Things that I found for brett:

Cellar Masters In Peril As “Weeping Angels” Attack Barrels For “Angels’ Share” of Wine

Vinted on September 18, 2012 under Inebriated Press, wine news

Dispatch from The Inebriated Press

Cellar masters – those who toil in the barrel cellars of wineries everywhere – are being urged to exercise extreme caution when entering their workplaces, as reports of several deaths and disappearances of cellar workers continue to flood municipal law enforcement offices worldwide.

The fine wine region of Rioja – where nearly 60% of all of the deadly cases have been reported to date – seems particularly susceptible, though dozens of cellar workers in winemaking areas throughout the globe have disappeared without leaving a trace, usually after going to work in their dark cellars alone. Others (though a much smaller number) have been found dead with their necks snapped violently.

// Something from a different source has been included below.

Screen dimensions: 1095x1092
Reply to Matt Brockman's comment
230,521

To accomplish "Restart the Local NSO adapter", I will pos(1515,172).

Barrels in the crime scene areas have excessive amounts of wine missing from them, an extreme case of what winemakers call “the angel’s share” – a portion of wine thought to evaporate during aging in wine barrels, requiring them to be periodically “topped up” with additional wine to keep the barrels nearly full. In many of the reported cases, sightings of life-sized stone statues of weeping angels among the barrels have been reported, only to later unexpectedly disappear without any physical evidence of break-in or other theft.

These strange events took an even more fantastical turn when the Spanish Ejército de Tierra, called into Rioja to assist local law enforcement in the ongoing investigation, installed motion-detection cameras at various points in the subterranean crime scenes near Rioja Alta…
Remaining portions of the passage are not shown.